In the classroom and through her work directing the Fox Center for Humanistic Inquiry, Emory English professor Tina Brownley has changed lives through her mentorship. Emory Photo/Video

For English professor Martine Brownley, it’s nearly impossible to separate the worlds of teaching and mentoring — nor would she ever want to try.

“One just bleeds effortlessly over into the other,” says Brownley, Goodrich C. White Professor of English in Emory College of Arts and Sciences and founding director of the Bill and Carol Fox Center for Humanistic Inquiry.

“One of the wisest things anyone ever said to me is, ‘You aren’t teaching the material, you’re teaching the students,’” says Brownley, who first came to Emory in 1975, “toward the end of the first Ice Age,” she jokes.

“If a student wants to learn and will work hard, I’ll be there all the way — be there again and again and again,” she says. “Talking to students is one of the things I enjoy most.” 

This month, Brownley — who goes by Tina — will be recognized for her work with graduate and undergraduate students and faculty colleagues as the recipient of the George P. Cuttino Award for Excellence in Mentoring. The award was established in 1997 by John T. Glover 68C.

Brownley, who has taught courses in 17th- and 18th-century literature and contemporary women writers at Emory for more than 40 years, has earned praise from colleagues and students alike for her wit, encouragement, collegiality and commitment to mentoring, both in the classroom and through her work with the Bill and Carol Fox Center for Humanistic Inquiry (FCHI), which opened in 2001 to support humanistic research across the university.

The energetic and visionary founding director of the center is admired not only for her “razor-sharp mind and the highest academic standards,” but as a valued adviser on all matters academic and professional, says Sarah McPhee, a professor of art history in Emory College, who calls her “one of a kind.”

“Her mentorship comes in the way she models the commitment and intellectual integrity of a lifelong academic career, in the clarity and precision of her own prose and the tireless editing she lavishes on students, in her generous and probing conversation, and in her shrewd advice, delivered with grace and candor,” McPhee wrote in nominating Brownley for the Cuttino Award.

“She is generous with her time, humor and opinion, and all who are fortunate enough to encounter Martine Brownley are in some way changed by the experience,” McPhee added. 

A life immersed in learning

Raised in Clemson, South Carolina, where her father served as a chemistry professor and college administrator, Brownley grew up surrounded by education.

Influenced by strong high school teachers, she began undergraduate studies intent on majoring in Latin and Greek.
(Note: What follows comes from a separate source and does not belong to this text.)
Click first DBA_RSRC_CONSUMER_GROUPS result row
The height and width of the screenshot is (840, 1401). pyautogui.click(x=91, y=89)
By her junior year, she decided to focus on English.

After graduation, Brownley went to Washington, D.C., to work for Rep. William Jennings Bryan Dorn, her district congressman. Working with constituents throughout the largely rural district gave her insight into the political process and the human condition.

Though she loved the work, Brownley soon realized that she missed academia. “I felt that I was living on intellectual capital and needed to replace that,” she explains.

While pursuing master’s and PhD studies at Harvard University, she would return every summer to work for Dorn, who eventually made a failed bid for the South Carolina governor’s office.

“If he’d won, I might have worked on his staff,” Brownley reflects. “But by then I had a job offer from Emory and was tired of bad Cambridge weather. I told my friends that my personal Scarlett O’Hara recension was ‘As God as my witness, I’ll never be cold again,’ and I moved South.

Teaching with clarity, compassion

From the beginning, Brownley found great reward in working with Emory students.

“When I came here there were excellent students and they just keep getting better,” she says. “Across the board, this is a very impressive generation — I don’t always understand them, but they teach me a lot.”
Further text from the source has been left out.